Deux nouvelles usines à Mostaganem pour le groupe pharmaceutique Saidal

  • L’entreprise développe actuellement 123 nouveaux produits pharmaceutiques qui seront introduits sur les marchés nationaux de manière progressive dans les prochaines années
  • Ali Aoun a précisé que depuis 2023, l’Algérie s’oriente vers la production de médicaments à forte valeur ajoutée qui étaient exclusivement importés

PARIS: Selon la direction du groupe pharmaceutique Saidal, l’entreprise développe actuellement 123 nouveaux produits pharmaceutiques qui seront introduits sur les marchés nationaux de manière progressive dans les prochaines années.

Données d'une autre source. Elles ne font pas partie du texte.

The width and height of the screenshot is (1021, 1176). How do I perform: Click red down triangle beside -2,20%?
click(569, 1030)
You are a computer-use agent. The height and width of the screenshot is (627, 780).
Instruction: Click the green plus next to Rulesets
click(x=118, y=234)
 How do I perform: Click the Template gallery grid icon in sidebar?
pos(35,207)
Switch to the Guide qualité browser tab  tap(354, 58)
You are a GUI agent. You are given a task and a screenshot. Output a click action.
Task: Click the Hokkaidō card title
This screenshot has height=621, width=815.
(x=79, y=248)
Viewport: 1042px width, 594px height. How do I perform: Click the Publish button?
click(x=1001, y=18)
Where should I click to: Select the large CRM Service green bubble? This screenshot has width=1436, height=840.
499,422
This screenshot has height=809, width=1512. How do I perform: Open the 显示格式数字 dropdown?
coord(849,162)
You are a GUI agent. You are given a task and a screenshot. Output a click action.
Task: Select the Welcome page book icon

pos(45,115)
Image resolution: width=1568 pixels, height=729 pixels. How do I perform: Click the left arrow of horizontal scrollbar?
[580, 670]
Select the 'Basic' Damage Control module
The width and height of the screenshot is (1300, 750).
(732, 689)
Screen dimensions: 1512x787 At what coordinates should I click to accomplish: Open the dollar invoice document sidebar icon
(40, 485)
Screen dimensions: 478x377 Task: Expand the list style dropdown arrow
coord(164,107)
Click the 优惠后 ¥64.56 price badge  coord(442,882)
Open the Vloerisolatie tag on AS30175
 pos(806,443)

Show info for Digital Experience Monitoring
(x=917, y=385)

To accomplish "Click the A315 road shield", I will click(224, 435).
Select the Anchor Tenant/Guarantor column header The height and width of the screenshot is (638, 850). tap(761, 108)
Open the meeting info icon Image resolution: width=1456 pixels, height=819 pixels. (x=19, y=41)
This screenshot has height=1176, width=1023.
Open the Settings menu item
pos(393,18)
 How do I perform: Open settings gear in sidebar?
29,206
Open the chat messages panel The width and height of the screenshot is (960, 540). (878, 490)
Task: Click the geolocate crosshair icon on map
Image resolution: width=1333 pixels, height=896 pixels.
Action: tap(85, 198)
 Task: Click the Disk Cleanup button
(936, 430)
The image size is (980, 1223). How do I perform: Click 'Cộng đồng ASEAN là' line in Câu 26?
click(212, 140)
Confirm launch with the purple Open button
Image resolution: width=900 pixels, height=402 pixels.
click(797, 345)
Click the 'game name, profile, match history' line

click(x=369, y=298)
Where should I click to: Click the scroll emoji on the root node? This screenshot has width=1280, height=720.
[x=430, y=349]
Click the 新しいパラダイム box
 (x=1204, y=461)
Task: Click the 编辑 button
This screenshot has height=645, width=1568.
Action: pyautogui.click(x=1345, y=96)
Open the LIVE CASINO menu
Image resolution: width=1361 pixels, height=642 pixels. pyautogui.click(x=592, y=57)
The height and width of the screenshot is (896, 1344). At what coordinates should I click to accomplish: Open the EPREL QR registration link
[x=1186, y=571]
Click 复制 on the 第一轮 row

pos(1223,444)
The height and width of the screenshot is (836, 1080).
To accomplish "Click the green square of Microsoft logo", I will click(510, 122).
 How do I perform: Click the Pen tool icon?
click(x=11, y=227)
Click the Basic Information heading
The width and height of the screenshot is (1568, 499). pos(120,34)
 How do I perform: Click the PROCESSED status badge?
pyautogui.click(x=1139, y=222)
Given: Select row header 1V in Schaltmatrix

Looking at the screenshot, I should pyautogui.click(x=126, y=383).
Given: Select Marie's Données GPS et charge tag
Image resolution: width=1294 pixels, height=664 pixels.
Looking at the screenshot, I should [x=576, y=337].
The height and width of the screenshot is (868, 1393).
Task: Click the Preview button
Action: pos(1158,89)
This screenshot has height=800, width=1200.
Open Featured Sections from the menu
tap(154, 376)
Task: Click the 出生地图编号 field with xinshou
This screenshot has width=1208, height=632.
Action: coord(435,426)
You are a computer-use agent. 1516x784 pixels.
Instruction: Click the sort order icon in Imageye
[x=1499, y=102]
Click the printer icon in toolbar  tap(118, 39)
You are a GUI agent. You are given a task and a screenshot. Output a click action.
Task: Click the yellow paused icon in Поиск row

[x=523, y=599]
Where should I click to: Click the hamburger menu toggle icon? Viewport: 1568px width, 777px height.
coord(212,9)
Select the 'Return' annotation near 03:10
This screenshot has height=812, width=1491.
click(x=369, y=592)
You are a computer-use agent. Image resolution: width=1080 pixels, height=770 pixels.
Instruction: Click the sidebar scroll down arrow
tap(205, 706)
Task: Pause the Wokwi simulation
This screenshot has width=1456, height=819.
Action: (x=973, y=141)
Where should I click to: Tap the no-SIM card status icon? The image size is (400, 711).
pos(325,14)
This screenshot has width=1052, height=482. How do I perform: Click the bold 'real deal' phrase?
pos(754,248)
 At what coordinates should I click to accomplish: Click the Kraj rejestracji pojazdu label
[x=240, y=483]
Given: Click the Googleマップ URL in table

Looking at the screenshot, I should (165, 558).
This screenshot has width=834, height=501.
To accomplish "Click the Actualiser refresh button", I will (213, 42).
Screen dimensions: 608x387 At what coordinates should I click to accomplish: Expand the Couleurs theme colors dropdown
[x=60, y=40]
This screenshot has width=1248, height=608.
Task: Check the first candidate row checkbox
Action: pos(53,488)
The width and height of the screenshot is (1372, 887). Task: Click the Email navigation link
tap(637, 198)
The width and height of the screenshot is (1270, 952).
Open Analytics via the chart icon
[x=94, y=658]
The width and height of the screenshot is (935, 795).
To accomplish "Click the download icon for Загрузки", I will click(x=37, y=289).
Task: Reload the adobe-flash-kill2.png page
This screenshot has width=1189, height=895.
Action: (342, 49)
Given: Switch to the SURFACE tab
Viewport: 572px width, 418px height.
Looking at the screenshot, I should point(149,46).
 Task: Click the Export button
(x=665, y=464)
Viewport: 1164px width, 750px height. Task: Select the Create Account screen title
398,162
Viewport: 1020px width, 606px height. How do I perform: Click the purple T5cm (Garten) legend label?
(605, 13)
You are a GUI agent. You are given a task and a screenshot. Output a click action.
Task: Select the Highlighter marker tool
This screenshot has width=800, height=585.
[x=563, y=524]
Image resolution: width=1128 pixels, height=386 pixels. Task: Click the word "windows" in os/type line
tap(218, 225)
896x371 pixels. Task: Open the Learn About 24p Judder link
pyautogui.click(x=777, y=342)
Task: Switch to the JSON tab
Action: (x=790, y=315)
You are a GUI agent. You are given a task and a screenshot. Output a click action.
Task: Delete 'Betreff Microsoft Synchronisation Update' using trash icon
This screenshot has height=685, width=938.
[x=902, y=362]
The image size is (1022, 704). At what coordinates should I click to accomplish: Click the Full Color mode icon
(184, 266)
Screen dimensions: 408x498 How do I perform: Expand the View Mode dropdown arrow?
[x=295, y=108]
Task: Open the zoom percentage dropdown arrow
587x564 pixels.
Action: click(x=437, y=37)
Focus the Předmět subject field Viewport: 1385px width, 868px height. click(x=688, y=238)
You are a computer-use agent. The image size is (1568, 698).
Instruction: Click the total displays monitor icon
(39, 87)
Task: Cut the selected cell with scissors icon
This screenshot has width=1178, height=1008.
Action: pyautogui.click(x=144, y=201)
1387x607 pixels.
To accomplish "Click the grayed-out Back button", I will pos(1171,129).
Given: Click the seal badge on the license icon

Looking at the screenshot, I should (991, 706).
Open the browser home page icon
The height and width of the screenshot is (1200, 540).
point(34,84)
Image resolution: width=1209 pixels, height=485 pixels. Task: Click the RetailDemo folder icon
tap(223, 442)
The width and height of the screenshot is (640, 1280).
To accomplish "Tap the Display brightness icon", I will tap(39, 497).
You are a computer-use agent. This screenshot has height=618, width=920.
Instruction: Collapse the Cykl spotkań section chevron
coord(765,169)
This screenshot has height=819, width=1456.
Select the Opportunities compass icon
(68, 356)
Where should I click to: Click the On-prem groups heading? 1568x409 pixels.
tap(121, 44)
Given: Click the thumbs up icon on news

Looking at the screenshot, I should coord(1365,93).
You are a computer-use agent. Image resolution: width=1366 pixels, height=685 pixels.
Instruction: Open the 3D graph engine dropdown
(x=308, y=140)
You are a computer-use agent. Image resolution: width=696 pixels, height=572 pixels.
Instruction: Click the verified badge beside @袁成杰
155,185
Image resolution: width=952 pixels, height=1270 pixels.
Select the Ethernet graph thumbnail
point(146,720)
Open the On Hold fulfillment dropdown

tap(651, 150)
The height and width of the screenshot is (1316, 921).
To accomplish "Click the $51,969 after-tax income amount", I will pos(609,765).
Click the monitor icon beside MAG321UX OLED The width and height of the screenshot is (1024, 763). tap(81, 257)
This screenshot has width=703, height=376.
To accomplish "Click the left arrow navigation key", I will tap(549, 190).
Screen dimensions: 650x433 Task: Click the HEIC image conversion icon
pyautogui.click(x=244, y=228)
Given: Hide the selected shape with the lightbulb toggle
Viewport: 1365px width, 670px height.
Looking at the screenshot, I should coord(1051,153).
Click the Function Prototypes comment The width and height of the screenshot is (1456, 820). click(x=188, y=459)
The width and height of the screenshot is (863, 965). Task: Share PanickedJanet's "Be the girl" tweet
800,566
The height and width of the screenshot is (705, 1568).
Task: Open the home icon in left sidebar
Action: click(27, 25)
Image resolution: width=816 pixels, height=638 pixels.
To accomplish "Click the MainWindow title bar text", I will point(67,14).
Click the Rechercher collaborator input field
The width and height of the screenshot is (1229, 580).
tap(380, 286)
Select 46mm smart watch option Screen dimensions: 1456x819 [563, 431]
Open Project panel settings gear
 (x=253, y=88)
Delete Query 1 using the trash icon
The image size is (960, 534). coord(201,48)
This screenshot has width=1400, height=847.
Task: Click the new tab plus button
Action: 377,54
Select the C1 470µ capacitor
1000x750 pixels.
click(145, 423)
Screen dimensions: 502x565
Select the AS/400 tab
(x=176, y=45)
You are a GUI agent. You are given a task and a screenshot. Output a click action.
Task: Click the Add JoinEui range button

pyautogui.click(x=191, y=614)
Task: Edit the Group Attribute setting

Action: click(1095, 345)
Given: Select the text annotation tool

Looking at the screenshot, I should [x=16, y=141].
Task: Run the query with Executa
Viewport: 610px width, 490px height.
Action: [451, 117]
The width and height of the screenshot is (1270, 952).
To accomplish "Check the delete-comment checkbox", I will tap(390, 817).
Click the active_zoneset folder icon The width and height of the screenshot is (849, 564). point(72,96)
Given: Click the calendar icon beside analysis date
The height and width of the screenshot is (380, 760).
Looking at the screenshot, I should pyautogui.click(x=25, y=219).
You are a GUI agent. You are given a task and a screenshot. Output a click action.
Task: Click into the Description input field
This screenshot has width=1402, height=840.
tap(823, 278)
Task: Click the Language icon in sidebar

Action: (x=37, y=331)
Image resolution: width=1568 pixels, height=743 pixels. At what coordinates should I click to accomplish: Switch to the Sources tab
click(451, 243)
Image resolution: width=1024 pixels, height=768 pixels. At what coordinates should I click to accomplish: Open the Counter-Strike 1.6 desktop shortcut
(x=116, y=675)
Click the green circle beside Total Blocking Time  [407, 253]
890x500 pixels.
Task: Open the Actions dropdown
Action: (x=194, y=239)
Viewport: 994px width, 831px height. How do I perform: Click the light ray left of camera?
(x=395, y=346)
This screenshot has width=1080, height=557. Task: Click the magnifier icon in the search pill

«À partir de janvier prochain, nous lancerons de nouveaux médicaments chaque mois jusqu’à la fin de 2024; le groupe comptera alors plus de 300 produits pharmaceutiques sur le marché», a indiqué le PDG du groupe, Wassim Kouidri, le 16 décembre 2023, lors de la pose de la première pierre du projet de construction du 9e site de production de Saidal, dans la wilaya de Mostaganem.

Selon la direction du groupe, les deux usines de production de médicaments, qui seront construites sur une superficie de 11 000 mètres carrés dans cette ville de l’Ouest algérien, ont nécessité un investissement d’1,9 milliard de dinars algériens (1 dinar algérien = 0,0068 euro). L’objectif est de réaliser 11 milliards de dinars de chiffre d’affaires.

Le ministre algérien de l’Industrie et de la Production pharmaceutique, Ali Aoun, a insisté sur la nécessité de réduire les délais de livraison des travaux de réaménagement, la construction des usines et la mise en service de douze à huit mois.

«Ce projet, qui s’inscrit dans le cadre de la démarche adoptée par le pays en matière de sécurité sanitaire nationale, constitue un complément des produits Saidal qui font défaut. Nous disposerons d’une capacité de production de 11 millions de boîtes de gouttes et pommades ophtalmologiques et de 5 millions de solutions et de vaccins vétérinaires. Cela permettra, une fois que ces produits seront mis en service, à la fin 2024, de réduire la facture des importations, qui équivaut pour l’heure à 250 millions de dollars [1 dollar = 0,92 euro]», a indiqué Wassim Kouidri.

À cette occasion, le ministre algérien de l’Industrie et de la Production pharmaceutique, Ali Aoun, a insisté sur la nécessité de réduire les délais de livraison des travaux de réaménagement, la construction des usines et la mise en service de douze à huit mois.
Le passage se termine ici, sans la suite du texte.